:: Exercise ::
Format the lines as a JSON list of strings, one string per line with blank lines omitted, starting at the line that has "You are a computer-use agent. The" and ending after the line that has "Image resolution: width=1487". Leave the pictures out of the list.

:: Material to process ::
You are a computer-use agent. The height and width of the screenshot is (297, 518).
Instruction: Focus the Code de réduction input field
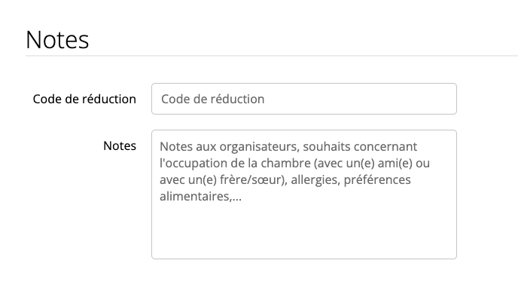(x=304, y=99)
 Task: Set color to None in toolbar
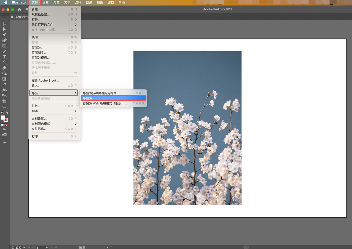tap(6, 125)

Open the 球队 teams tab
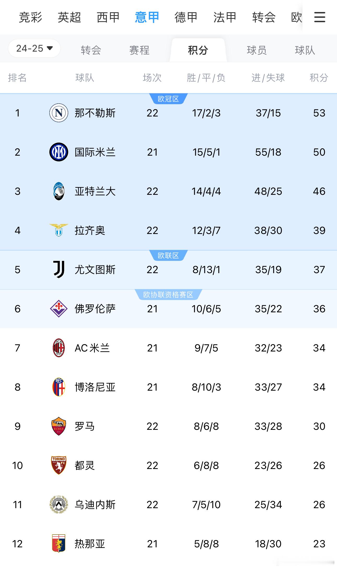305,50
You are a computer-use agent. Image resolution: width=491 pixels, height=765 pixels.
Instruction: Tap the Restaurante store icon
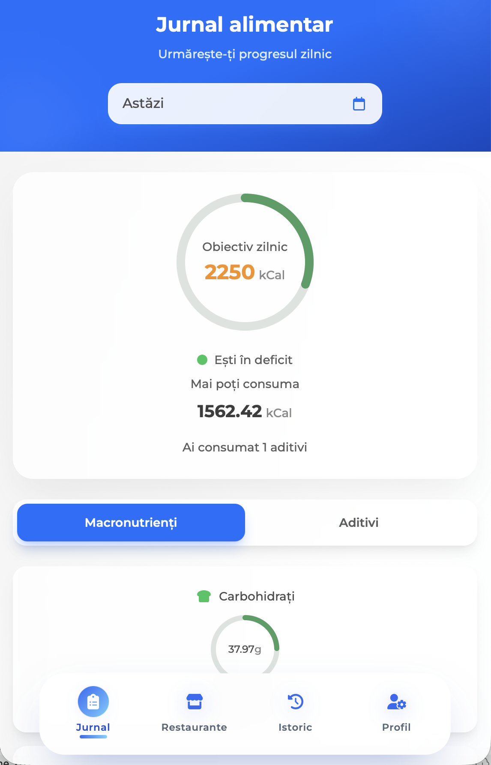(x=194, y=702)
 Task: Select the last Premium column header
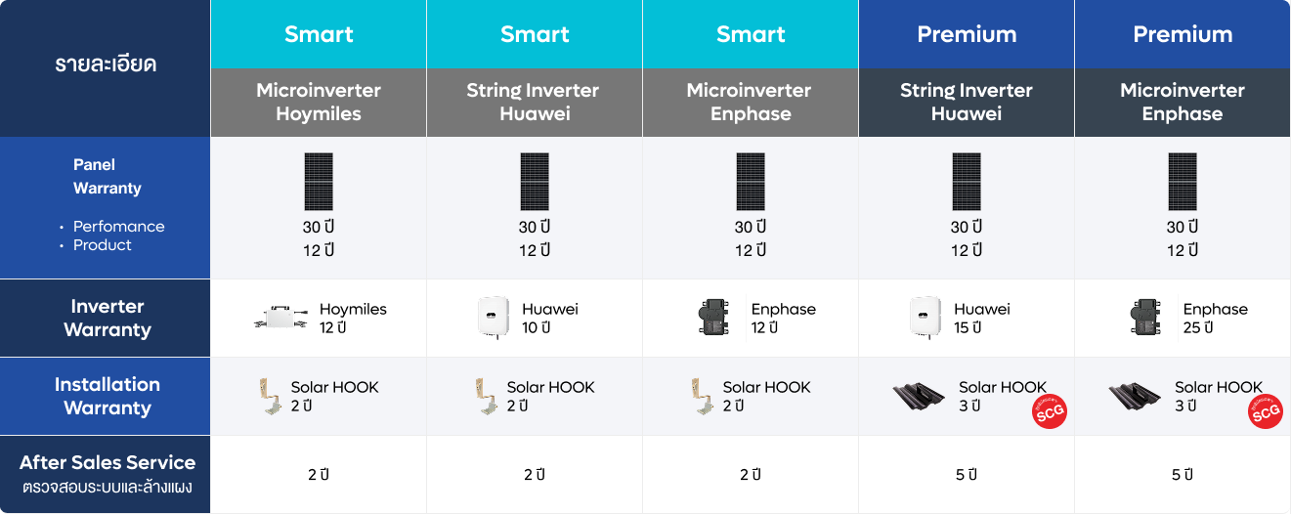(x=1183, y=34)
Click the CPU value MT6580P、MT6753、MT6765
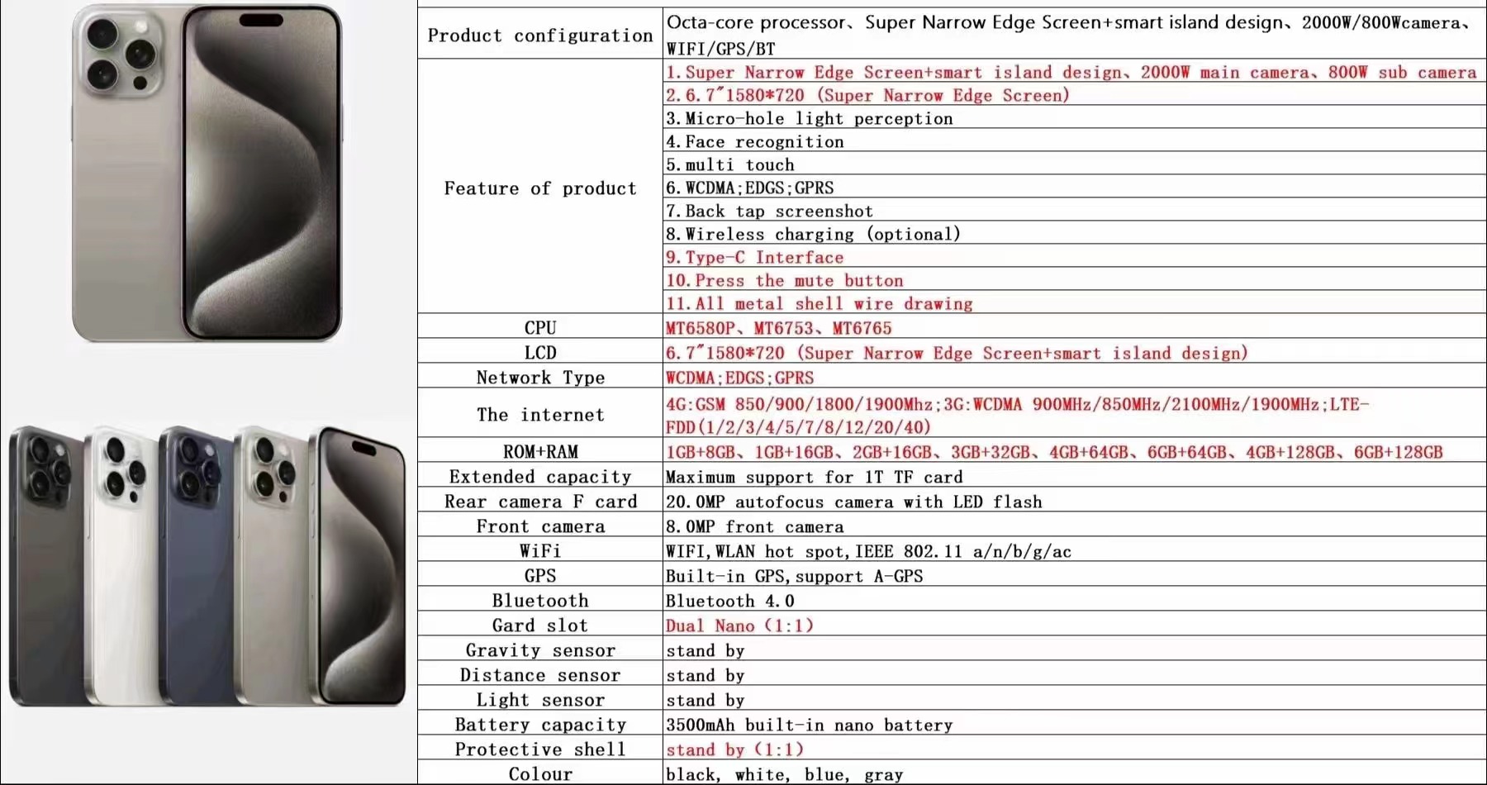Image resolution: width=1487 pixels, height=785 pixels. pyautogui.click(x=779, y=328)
==
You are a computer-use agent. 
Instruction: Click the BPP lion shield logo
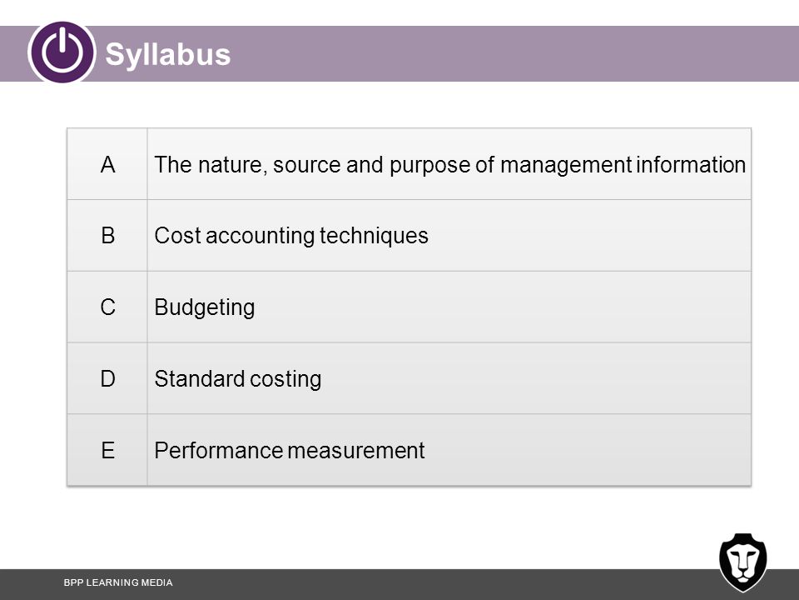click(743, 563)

:: Result of this exercise ::
[
  "You are a computer-use agent. The height and width of the screenshot is (297, 518).",
  "Instruction: Focus the Code de réduction input field",
  "(x=304, y=99)",
  " Task: Set color to None in toolbar",
  "tap(6, 125)",
  "Open the 球队 teams tab",
  "305,50",
  "You are a computer-use agent. Image resolution: width=491 pixels, height=765 pixels.",
  "Instruction: Tap the Restaurante store icon",
  "(x=194, y=702)",
  " Task: Select the last Premium column header",
  "(x=1183, y=34)",
  "Click the CPU value MT6580P、MT6753、MT6765",
  "Image resolution: width=1487 pixels, height=785 pixels. pyautogui.click(x=779, y=328)"
]